= Textabschnitt =
———

4. Aus den vorstehend genannten Gründen für die Zulässigkeit der Rechtsbeschwerde folgt zugleich ihre Begründetheit. Mangels Mitteilung des Inhalts des streitgegenständlichen Bescheids vermag der Senat nicht umfassend zu prüfen, ob die Voraussetzungen des § 116 Abs. 1 StVollzG erfüllt sind. Damit steht auch eine Rechtsverletzung fest (vgl. Senat, Beschlüsse vom 24. Oktober 2024, a. a. O., und vom 18. August 2016, a. a. O., Rn. 12, jew. m. w. N.).

5. Der angefochtene Beschluss war daher mit Ausnahme der Streitwertfestsetzung aufzuheben (§ 119 Abs. 4 Satz 1 StVollzG). Die Sache ist nicht spruchreif; denn aufgrund des aufgezeigten Begründungsmangels fehlt es an einer zureichenden Grundlage für eine Entscheidung des Senats. Der Senat verweist das Verfahren daher – auch zur Entscheidung über die Kosten der Rechtsbeschwerde – nach § 119 Abs. 4 Satz 3 StVollzG an die Strafvollstreckungskammer zurück.

———

= Extrahierte Angaben =
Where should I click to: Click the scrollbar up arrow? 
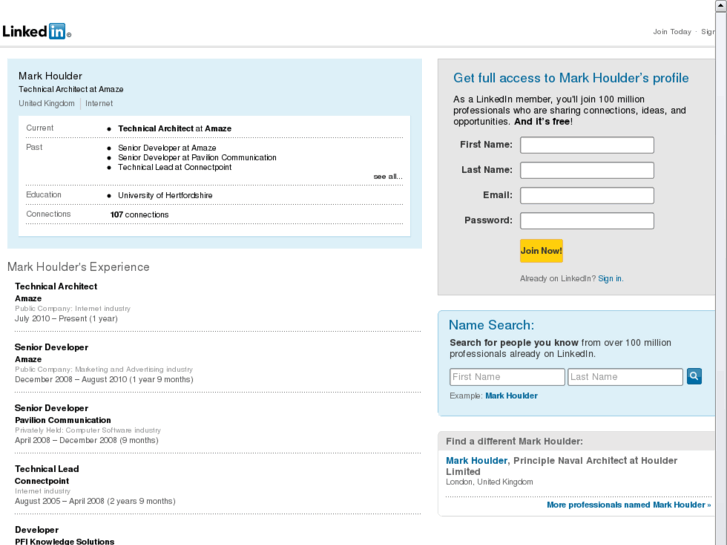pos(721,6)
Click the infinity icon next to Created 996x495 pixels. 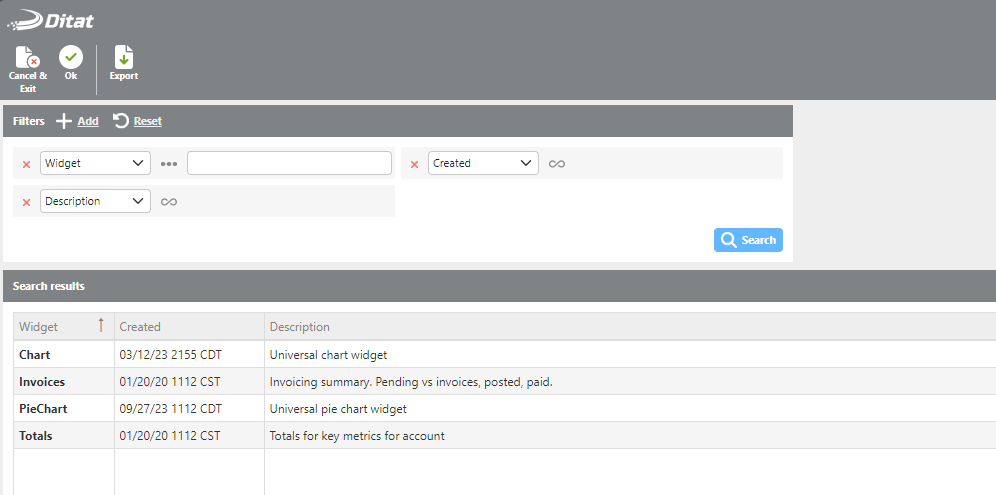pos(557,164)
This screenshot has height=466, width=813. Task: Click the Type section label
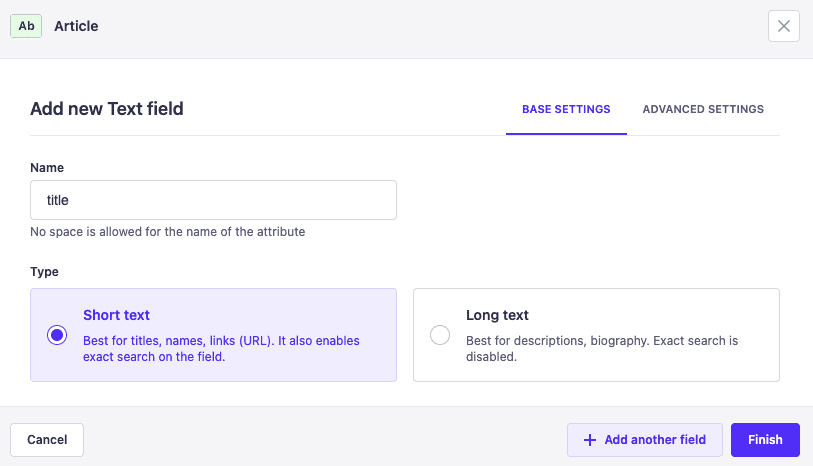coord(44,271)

———

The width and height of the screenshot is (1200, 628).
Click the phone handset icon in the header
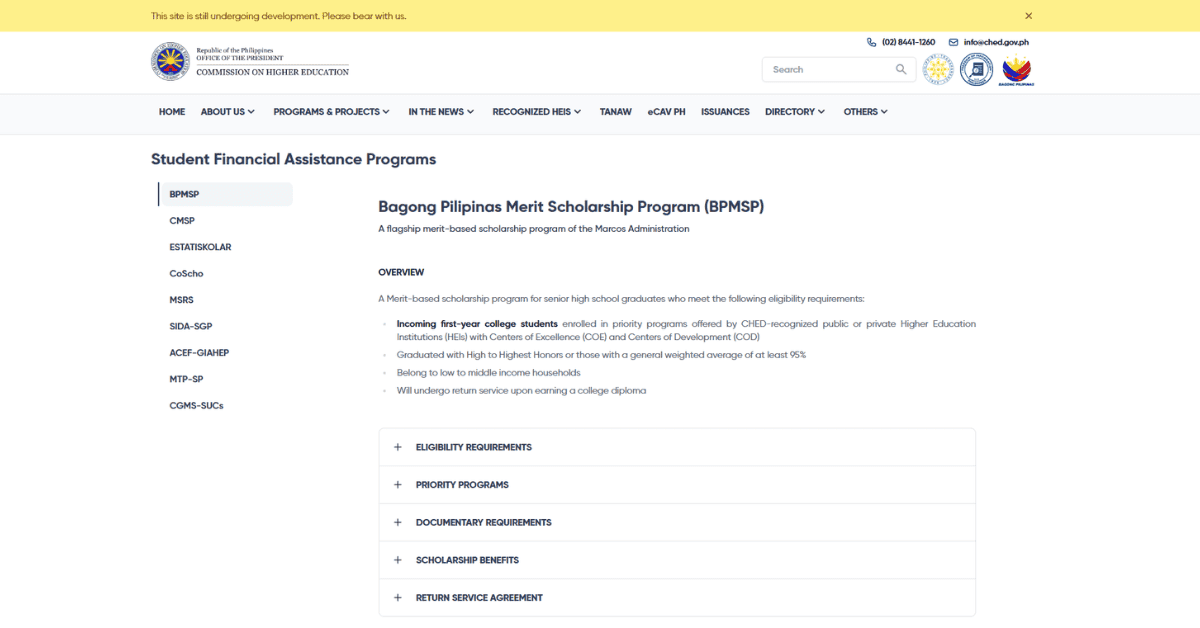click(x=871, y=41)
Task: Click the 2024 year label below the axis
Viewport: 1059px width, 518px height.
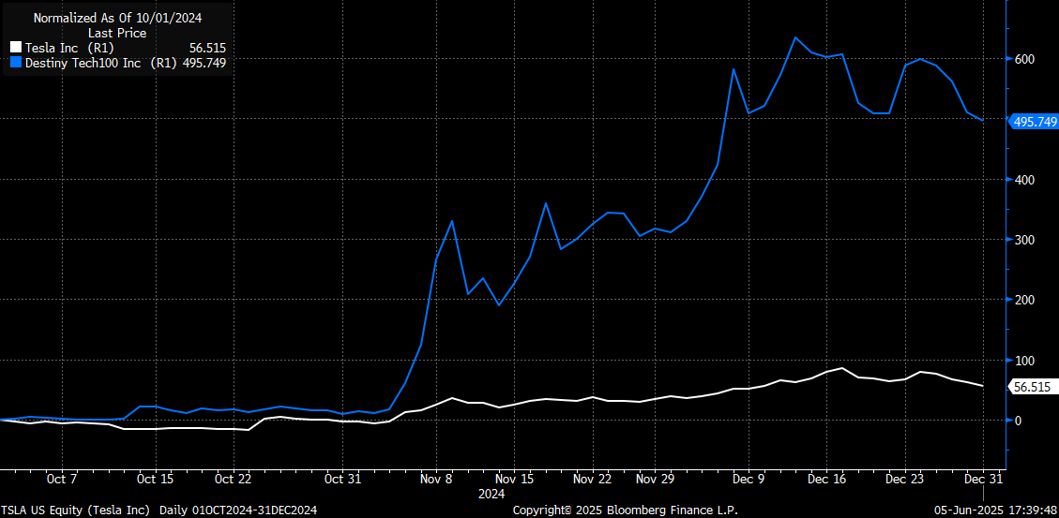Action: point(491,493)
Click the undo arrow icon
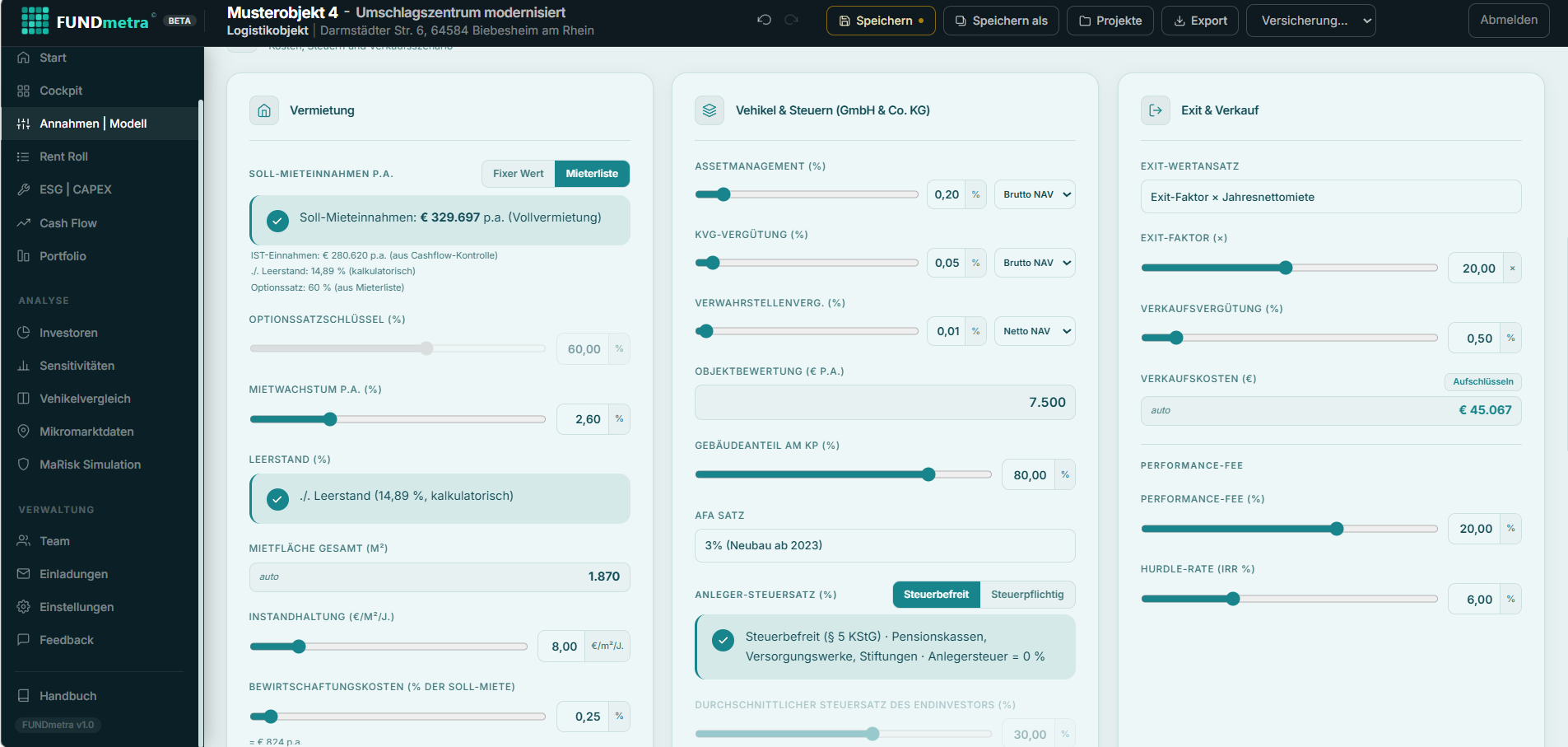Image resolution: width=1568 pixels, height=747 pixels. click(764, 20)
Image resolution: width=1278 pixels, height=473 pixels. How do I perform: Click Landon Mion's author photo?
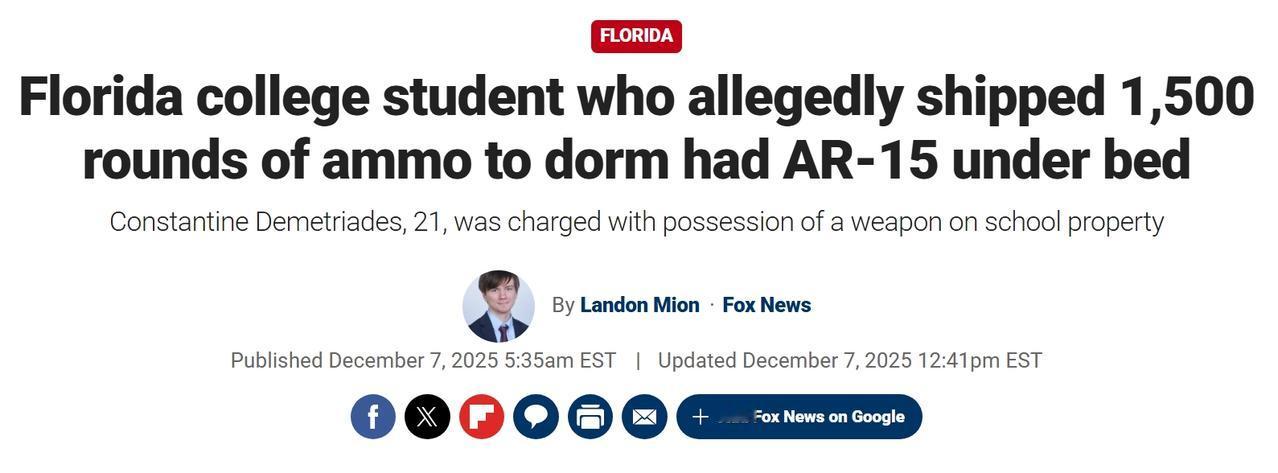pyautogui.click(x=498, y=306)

———

= Aufgaben =
(1) Schreiben Sie aus dem Textabschnitt wortgetreu die Passage zwischen "4. Aus den vorstehend" und "jew. m. w. N.)." heraus, beide Stellen eingeschlossen.
(2) Übersetzen Sie den folgenden Satz aus dem Textabschnitt ins Englische: "Die Sache ist nicht spruchreif; denn aufgrund des aufgezeigten Begründungsmangels fehlt es an einer zureichenden Grundlage für eine Entscheidung des Senats."
(3) Beantworten Sie anhand des Textabschnitts knapp:
(a) Was fehlt, sodass der Senat die Voraussetzungen des § 116 Abs. 1 StVollzG nicht umfassend prüfen kann?
(b) Welcher Teil des angefochtenen Beschlusses ist von der Aufhebung ausgenommen?
(c) An welche Stelle verweist der Senat das Verfahren zurück?

= Lösungen der Reihe nach =
(1)
4. Aus den vorstehend genannten Gründen für die Zulässigkeit der Rechtsbeschwerde folgt zugleich ihre Begründetheit. Mangels Mitteilung des Inhalts des streitgegenständlichen Bescheids vermag der Senat nicht umfassend zu prüfen, ob die Voraussetzungen des § 116 Abs. 1 StVollzG erfüllt sind. Damit steht auch eine Rechtsverletzung fest (vgl. Senat, Beschlüsse vom 24. Oktober 2024, a. a. O., und vom 18. August 2016, a. a. O., Rn. 12, jew. m. w. N.).

(2) The matter is not ripe for decision, because the identified deficiency in the reasoning leaves no adequate basis for a decision by the Senate.

(3)
(a) Die Mitteilung des Inhalts des streitgegenständlichen Bescheids.
(b) Die Streitwertfestsetzung.
(c) An die Strafvollstreckungskammer.